Would you return the lines between the one holding "You are a GUI" and the one holding "Task: Click the", inclusive, and only those, exactly as they stand in the listing below?

SUPPLIED RECORDS
= = = =

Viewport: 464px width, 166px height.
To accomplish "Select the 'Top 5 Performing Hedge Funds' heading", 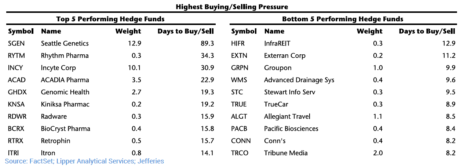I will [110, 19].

= = = =

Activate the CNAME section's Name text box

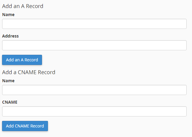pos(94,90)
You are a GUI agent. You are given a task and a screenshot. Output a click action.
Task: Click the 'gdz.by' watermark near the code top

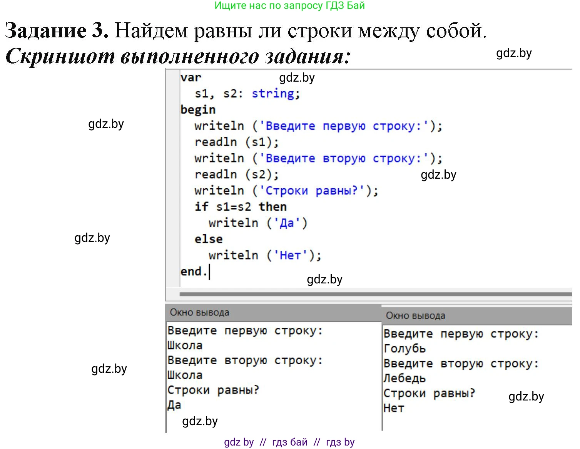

= = = =

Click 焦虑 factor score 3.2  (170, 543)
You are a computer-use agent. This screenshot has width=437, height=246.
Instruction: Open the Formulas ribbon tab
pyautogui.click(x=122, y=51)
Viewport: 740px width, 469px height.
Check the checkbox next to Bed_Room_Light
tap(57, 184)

= = = =

ANSWER TO THE PROBLEM
You are a GUI agent. You are given a task and a screenshot. Output a click action.
Task: Click the 'gdz.by' watermark near the code top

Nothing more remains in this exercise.